We love the 1st of December, when we get to go to FT to open the little Windows* that mark down the passage of time towards Christmas with a little nugget of something special. Something very special this year, namely an advent calendar of TV Christmas specials. TV Specials are, as if you didn’t know, often extended one off episodes of popular television shows which either take place at Christmas, have a Christmassy theme or – well don’t. Our rules are simple:
– Must be Christmassy
– Must not be part of regular series/season
This latter one is important as the BBC in particular have a habit of rolling the Christmas Special as the sixth episode of six if they are scheduling before Christmas.
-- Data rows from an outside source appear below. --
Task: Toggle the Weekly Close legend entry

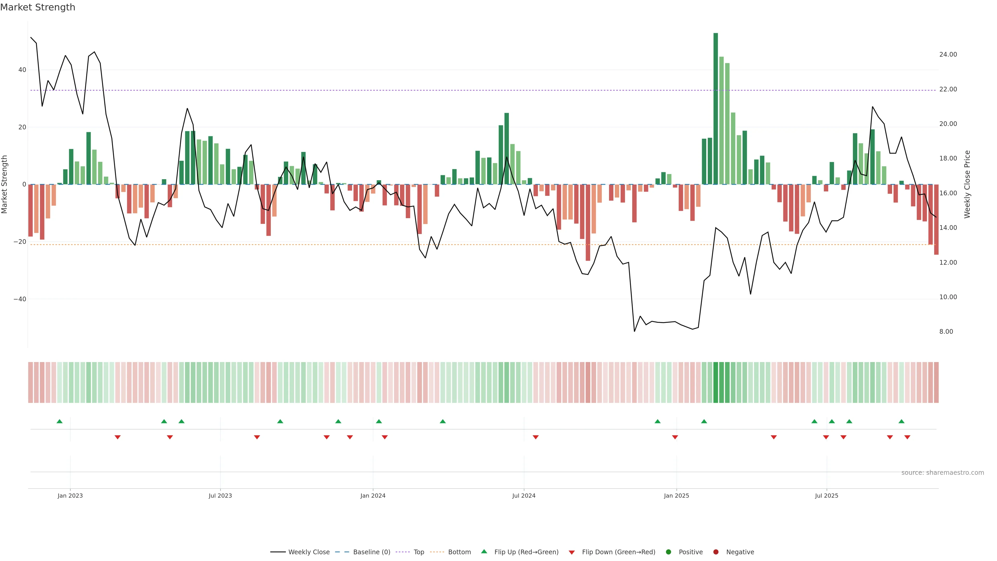Action: click(308, 552)
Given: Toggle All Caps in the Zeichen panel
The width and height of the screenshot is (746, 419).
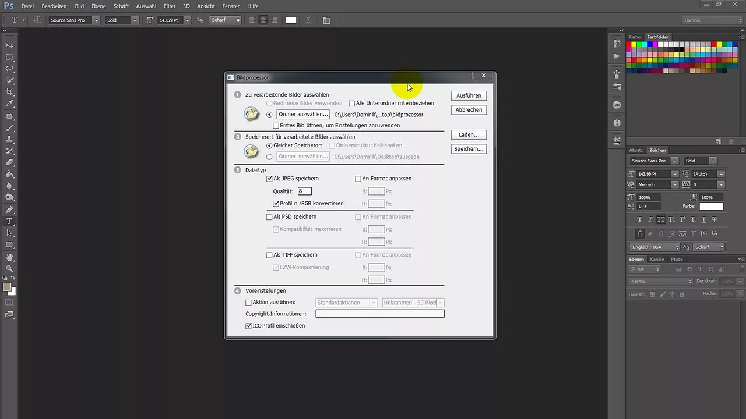Looking at the screenshot, I should pyautogui.click(x=660, y=219).
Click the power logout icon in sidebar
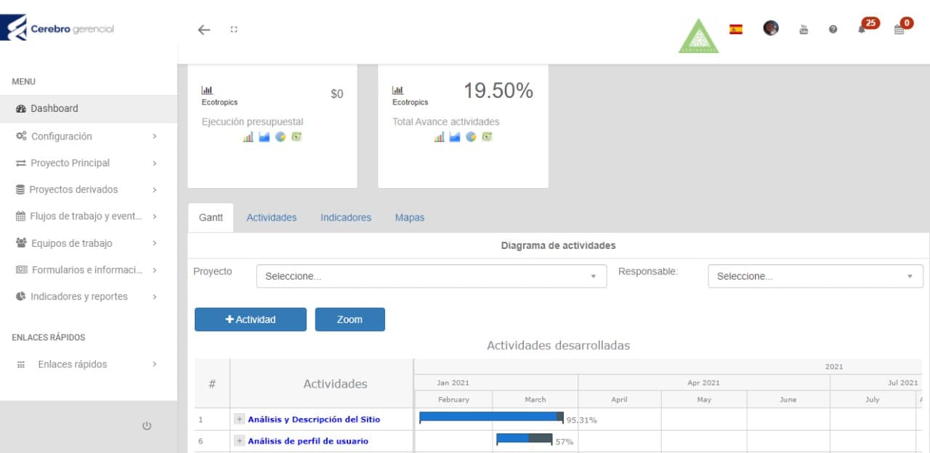930x453 pixels. click(147, 426)
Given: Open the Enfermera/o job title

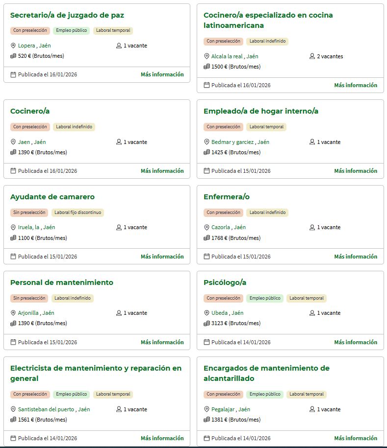Looking at the screenshot, I should (227, 197).
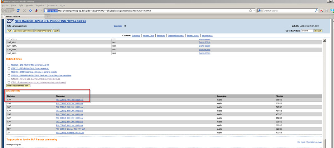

Many US sitcoms will have Christmas (and Thanksgiving, and Halloween) episodes, but just as part of the regular run.
Will we stick to these rules religiously. Maybe. While you ponder that, this is screenshot from today’s special, which despite what it looks like, really is a Christmas special. What’s that you say?
“I DON’T BELIEVE YOU?”
1: ONE FOOT IN THE ALGARVE
In which someone notice that all the letters in GRAVE AL are also present in ALGARVE, and thus Victor Meldrew, and his long suffering wife get into no end of farciacal scrapes on holiday in the Algarve. And then Victor Meldrew says “I don’t believe you” all the time, despite ridiculous, farcical things happening to him all the time.
I remember watching it with the family when it was on, sharing the misery, and being really rather embarrassed by the opening couple of minutes which appears to be a not-too subtle Emanuelle parody. Peter Cook plays a paparazzi who is probably best off out of the Leveson enquiry, and the whole thing is a little bit jingoistic and has nothing at all to do with Christmas.
Its all on Youtube, start here if you love Richard Wilson and his catchphrase/pratfall humour:
*See what I did there?
Remarkable statistic: 20.01 million people watched this on Boxing Day 1993, the astronomical figure boosted by ITV effectively waving the white flag by only offering a repeat of Poirot by way of reply.
The opening sequence alludes to the then-recent adulterous mishaps of David Mellor, events familiar to everyone in Britain at the time.
90 minutes was stretching the format too far, I think, although thanks to the residual strengths of the characters and David Renwick’s writing I remember this one as being only partially successful rather than calamitously misconceived.